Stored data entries
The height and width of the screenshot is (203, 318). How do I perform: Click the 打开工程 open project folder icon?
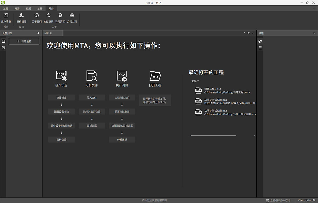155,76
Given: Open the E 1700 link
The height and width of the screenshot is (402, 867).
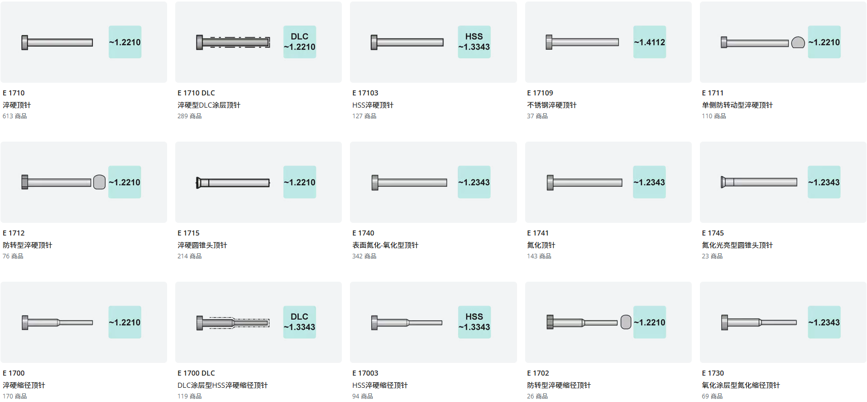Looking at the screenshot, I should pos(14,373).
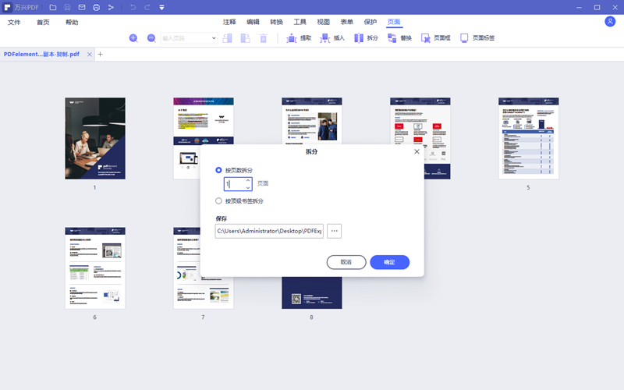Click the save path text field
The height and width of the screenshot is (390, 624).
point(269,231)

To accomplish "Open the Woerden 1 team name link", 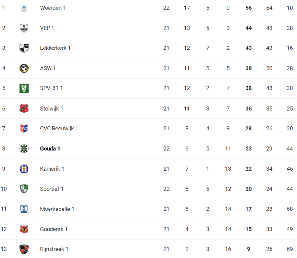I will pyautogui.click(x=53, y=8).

* _Task goal_:
Return only the lines running from the top of the data to the line that holds "Given: Open the E 1700 link". Include both of those lines, but skip the pictures.

* _Written response_:
The height and width of the screenshot is (203, 318). How do I perform: Click the 打开工程 open project folder icon?
155,76
Given: Open the E 1700 link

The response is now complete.